Bei der Anmeldung wird anhand einer Eingabemaske ein individuelles Profil angelegt, eine Art virtueller Steckbrief, der Angaben zur eigenen Person sowie in der Regel ein oder mehrere Bilder enthält. Es können optional sowohl sexuelle Vorlieben als auch kulturelle Interessen eingeblendet werden. Nicht erlaubt sind gesetzeswidrige oder überwiegend kommerziell ausgerichtete Profile. GayRomeo steht ausschließlich Männern (Schwule, Bi- und Transsexuelle) zur Verfügung; Profile, bei denen die Angaben diese Kriterien nicht entsprechen, werden gelöscht. Ziel des Profils ist die Selbstdarstellung und die Kontaktaufnahme zur virtuellen Kommunikation (Chat), zur gemeinsamen Freizeitgestaltung oder zum Sex. Viele User sehen GayRomeo trotz der expliziten Ausrichtung des Portals auf Sexkontakte auch als Möglichkeit, freundschaftliche Kontakte zu knüpfen.
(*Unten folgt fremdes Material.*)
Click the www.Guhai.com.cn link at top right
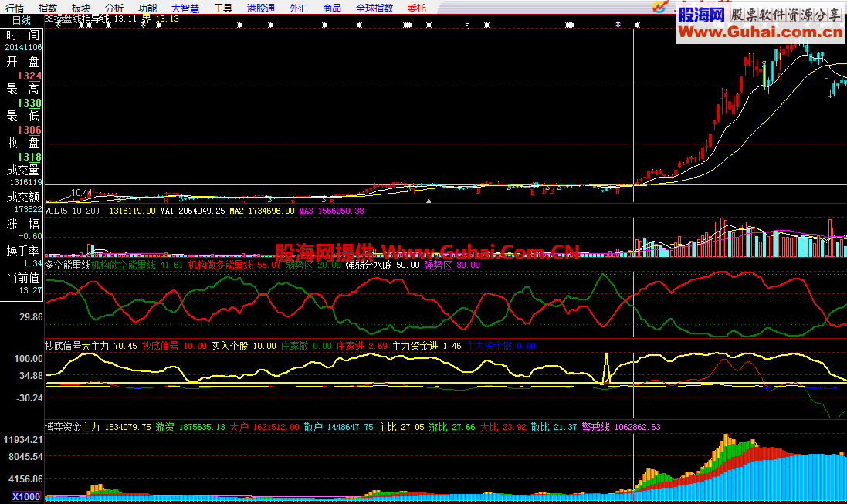[759, 32]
Dabei ist GayRomeo kein Chatroom im eigentlichen Sinne, da gesendete Nachrichten nicht von allen eingeloggten Usern gelesen werden können. Nachrichten können nur von einzelnen Usern an andere individuelle Profile gesendet werden. Die Seite funktioniert also eher als Messenger. Von besonderer Bedeutung ist GayRomeo dabei für viele Schwule in Kleinstädten und ländlichen Regionen, in denen Homosexualität gesellschaftlich nicht oder kaum akzeptiert ist und in denen es keine ausgeprägte Szene gibt.

Neben der Message-Funktion bietet GayRomeo die Möglichkeit, über Clubs bzw. Branchenbucheinträge auf Gleichgesinnte zu treffen. So kann sich das Stammklientel einer Kneipe oder Sauna ihre Profile mit einem Eintrag über diese Institution (Branchenbucheintrag) verlinken, und sich in einem Forum miteinander austauschen oder ihre Unterstützung für die Institution öffentlich kundtun. Es gibt ebenfalls Clubs für die Anhänger bestimmter Parteien oder Glaubensrichtungen (z.B. "pervyredrats" für linke Schwule, "zwischenraum" für Christen evangelikaler bzw. pietistischen Hintergrunds, oder ein LSU-Club). Es gibt aber auch ideologiefreie Clubs, die sich mehr nach sexueller Anziehung oder Freizeitzwecken richten: z.B. "segelohren" für Männer mit diesem Merkmal und für Männer, die das Merkmal anziehend finden, oder andere, lokale Clubs, die der Organisation von privaten Sexparties dienen. Auch die Fans von prominenten Personen können sich so zusammentun (z.B. Loriot Fan-Club), oder verschiedenen Musikrichtungen (Oper, geistliche Musik). Mit diesen Funktionen können User auch in ihrem Profil bestimmte Merkmale setzen, damit sie schneller von anderen Usern, die nach diesen Merkmalen suchen, gefunden werden können. Grundsätzlich steht es jedem User frei, einen Club bei GayRomeo zu gründen.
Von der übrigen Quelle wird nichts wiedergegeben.